Siempre se ha mirado con cierto recelo a este pobre brebaje, el mayor deseo del cual no es sino mejorarnos, hacernos más de lo que somos. Primero se conoció entre las gentes de Oriente, que recelaban de sus fantásticos efectos. Los hombres que siguen la fe mahometana rehúyen el alcohol, de suerte que no tenían conocimiento de aquellos bebedizos que mudan la disposición del hombre. Hace más de cien años, en la tierra de Egipto, el bajá convocó a los grandes imames para debatir si, de acuerdo con las enseñanzas sagradas, había que permitir o prohibir el consumo del café. El café es como el vino, declaró un imam, y por tanto está prohibido. Pero ¿quién podía estar en disposición de opinar, cuando todos ellos eran hombres que jamás habían probado el vino y no podían más que suponer? Sabían que el vino produce somnolencia en el hombre, y sin embargo el café le hace estar más despierto. Por tanto, el café no podía ser como el vino.

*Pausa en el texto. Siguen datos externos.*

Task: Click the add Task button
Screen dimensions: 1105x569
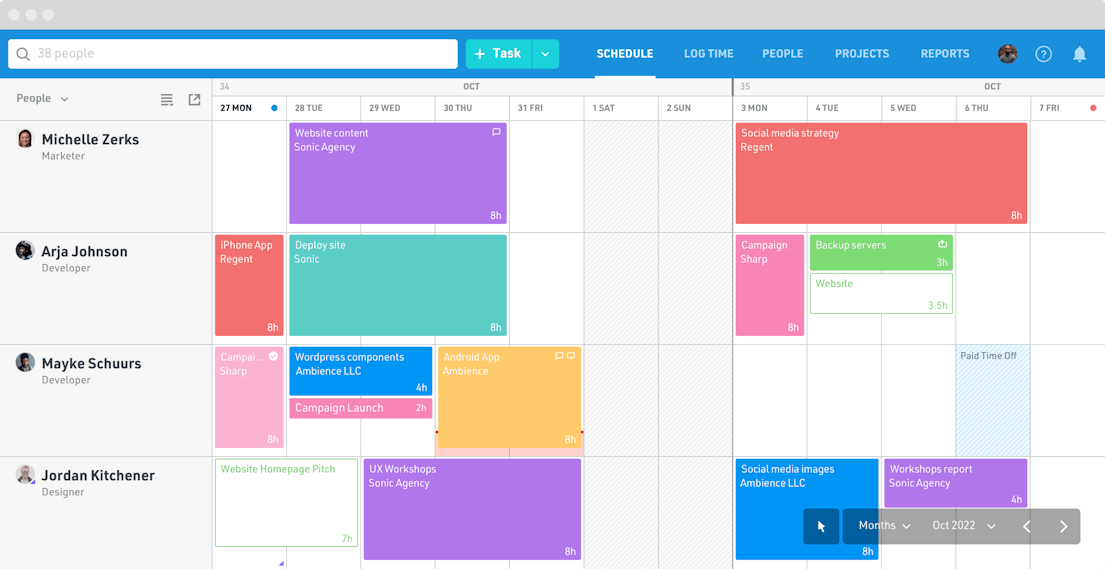Action: [x=498, y=54]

El café es negro, exclamó otro, y su grano, cuando se tuesta, parece fango. Mahoma prohibía comer fango, y por tanto el café estaba también prohibido. Y aun hubo otro que argumentó diciendo que, puesto que el fuego purifica, el proceso de tostar el grano no lo embrutece, sino que elimina cualesquier impurezas que pudiera tener. Al cabo, no fueron capaces de decidir si debían o no prohibir el café y lo declararon mekruh, indeseable.

Por supuesto, se engañaban. El café no es sino cosa deseable. Todo hombre desea el poder que este otorga, y cuando apareció, hubo hombres que desearon la riqueza que podía reportarles. Uno de estos, ciertamente, fue Miguel Lienzo, benefactor mío en mis años mozos. Cuánta bondad manifestó para con mi familia, previniéndonos en contra de la Inquisición cuando nadie pensaba en salvarnos. ¿Lo hizo a cambio de algún beneficio? No, no hubo beneficio alguno. ¿Actuó por amor? Apenas si nos conocía. Lo hizo, así lo creo, porque es un hombre recto y se regocija desbaratando los planes de los malfactores.

Yo no tenía ningún deseo de incomodarlo, de suerte que cuando entablé amistad con él en Amsterdam, no lo abochorné recordando el bien que había hecho a mi familia. En lugar de eso, hacía algunos pequeños negocios con él, lo acompañaba en tabernas y comedores, y estudiaba con él en la Talmud Torá.

Cuando lo veía, hablábamos de temas de poca importancia. Y entonces un día me confesó que pensaba entrar en el negocio del café. Yo sabía del café por los años que había vivido en el Oriente. Sabía que el hombre que bebe café es el doble de fuerte, el doble de sabio y el doble de astuto que el hombre que de él se abstiene. Sabía que el café abre puertas en la mente.

Y sabía de otros asuntos también. Sabía cosas que aún no estaba preparado para revelar a mi amigo el senhor Lienzo. Y no porque deseara su fracaso, oh, no. Nada parecido. Si guardé para mí mis secretos fue porque quería que triunfara, y tenía muchas razones para pensar que aquella nueva empresa del café era justo lo que yo necesitaba.